When the reporter met them, the three students, who had joined the Youth Scientific group at their school, said the elevator was named "Lidirum," which was a combination of their names: Yuli Setyani (15), Dimas Satriawan Risen (14), and Rumiati (14).
"The idea of making the elevator came from thinking about the traffic congestion in Jakarta, while the existing pedestrian bridge is rarely used by residents because they have to climb the stairs," said Yuli Setyani.
Seeing this, she and her friends tried to find a solution to make the existing pedestrian bridge more comfortable, so the citizens would want to use it.
"With the guidance of our physics teacher, Aji Sambudi, we ended up making a miniature elevator for the pedestrian bridge and got the second prize for the Scientific Creativity Contest Youth (LPIR) National Level in Banjarmasin, Kalimantan," she remarked.
Regarding the elevator's mechanism, Dimas noted that the elevator works by using a pump to supply water to the tank acting as a counterweight.

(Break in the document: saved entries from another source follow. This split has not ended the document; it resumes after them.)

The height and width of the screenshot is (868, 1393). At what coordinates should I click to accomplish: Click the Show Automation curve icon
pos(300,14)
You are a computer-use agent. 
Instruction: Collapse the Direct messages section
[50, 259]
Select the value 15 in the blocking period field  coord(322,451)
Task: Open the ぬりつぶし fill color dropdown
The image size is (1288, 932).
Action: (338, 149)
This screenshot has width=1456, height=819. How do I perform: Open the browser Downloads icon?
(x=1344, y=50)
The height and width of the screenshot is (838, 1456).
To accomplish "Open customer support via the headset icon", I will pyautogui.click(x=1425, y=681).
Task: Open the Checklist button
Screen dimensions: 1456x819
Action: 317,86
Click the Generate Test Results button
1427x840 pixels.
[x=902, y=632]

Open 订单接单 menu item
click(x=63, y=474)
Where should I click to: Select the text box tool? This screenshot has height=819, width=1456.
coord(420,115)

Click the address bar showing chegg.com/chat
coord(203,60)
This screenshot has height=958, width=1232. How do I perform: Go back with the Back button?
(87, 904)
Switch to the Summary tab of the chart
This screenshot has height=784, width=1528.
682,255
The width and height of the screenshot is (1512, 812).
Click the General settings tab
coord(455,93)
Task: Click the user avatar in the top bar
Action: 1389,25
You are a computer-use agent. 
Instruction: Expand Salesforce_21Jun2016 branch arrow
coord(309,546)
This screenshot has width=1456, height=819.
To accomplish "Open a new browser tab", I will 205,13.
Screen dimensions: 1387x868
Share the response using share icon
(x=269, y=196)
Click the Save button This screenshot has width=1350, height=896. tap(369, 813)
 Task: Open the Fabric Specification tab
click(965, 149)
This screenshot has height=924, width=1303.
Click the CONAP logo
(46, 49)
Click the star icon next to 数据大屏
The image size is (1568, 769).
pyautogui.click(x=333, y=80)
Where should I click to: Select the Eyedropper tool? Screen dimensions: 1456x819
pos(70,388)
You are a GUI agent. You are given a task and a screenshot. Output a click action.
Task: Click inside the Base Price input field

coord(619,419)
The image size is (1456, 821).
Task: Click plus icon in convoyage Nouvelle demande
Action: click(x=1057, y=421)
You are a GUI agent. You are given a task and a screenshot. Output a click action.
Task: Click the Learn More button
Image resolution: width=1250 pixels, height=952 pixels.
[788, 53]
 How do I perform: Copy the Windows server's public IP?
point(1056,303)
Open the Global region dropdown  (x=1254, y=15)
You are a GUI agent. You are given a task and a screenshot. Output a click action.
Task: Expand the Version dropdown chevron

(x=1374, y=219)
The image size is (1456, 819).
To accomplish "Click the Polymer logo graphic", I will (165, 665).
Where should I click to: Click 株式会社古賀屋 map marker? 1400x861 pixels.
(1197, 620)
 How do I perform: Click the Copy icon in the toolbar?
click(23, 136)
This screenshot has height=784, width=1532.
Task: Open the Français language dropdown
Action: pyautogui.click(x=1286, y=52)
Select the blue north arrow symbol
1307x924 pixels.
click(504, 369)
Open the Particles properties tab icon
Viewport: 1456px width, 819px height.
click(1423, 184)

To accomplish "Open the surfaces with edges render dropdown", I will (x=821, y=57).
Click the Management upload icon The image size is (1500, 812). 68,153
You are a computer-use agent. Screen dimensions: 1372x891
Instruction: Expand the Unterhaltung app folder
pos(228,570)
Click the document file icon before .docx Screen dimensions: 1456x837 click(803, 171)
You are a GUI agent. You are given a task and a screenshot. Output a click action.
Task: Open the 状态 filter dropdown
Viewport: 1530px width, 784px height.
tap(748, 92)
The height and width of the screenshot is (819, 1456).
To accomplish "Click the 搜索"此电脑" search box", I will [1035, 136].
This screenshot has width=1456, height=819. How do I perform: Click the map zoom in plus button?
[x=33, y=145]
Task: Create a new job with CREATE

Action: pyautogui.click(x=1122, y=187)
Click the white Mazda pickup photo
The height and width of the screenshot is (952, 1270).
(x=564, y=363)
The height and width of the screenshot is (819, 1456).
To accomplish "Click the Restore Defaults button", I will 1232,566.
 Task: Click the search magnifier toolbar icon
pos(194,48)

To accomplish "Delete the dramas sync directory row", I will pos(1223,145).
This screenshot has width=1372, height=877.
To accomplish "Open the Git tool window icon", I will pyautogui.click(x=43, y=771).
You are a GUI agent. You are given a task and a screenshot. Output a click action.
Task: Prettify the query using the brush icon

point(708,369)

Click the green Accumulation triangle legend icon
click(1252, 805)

"When the counterweight tank fills with water, the elevator rises to the top, and if the water in the tank is released, the elevator will go down," he stated.
With this invention, pedestrians who want to cross the street will feel more secure and comfortable.
Guidance counselor Aji Sambudi pointed out that they had quickly researched ideas on the Internet after settling on the idea of making an elevator.
He said the elevator using water as a counterweight would be considered more energy efficient because its electricity consumption was only 50 percent of the consumption of existing elevators that are more widely used.
He stated that electricity is needed to pump the water into the tank.
"Elevators generally use electricity to drive the motor that lifts and lowers them," he remarked.
He admitted that this elevator would require a lot of land if it was used on a highway because one side would need a larger tank for use as a counterweight.
He pointed out that the elevator could not be implemented in buildings yet since the group is still adjusting the settings.
"We are still trying to figure out the settings, so the elevator can stop at each floor," he said.
The head of SMP 2 Banyumas Suyudi is proud to see the work of his students, who were able to perform well at the national level even though their school is not an international-standard pilot-project school (RSBI).
"If the government can develop and implement this invention, it may be able to reduce the number of accidents in areas prone to traffic accidents," he said.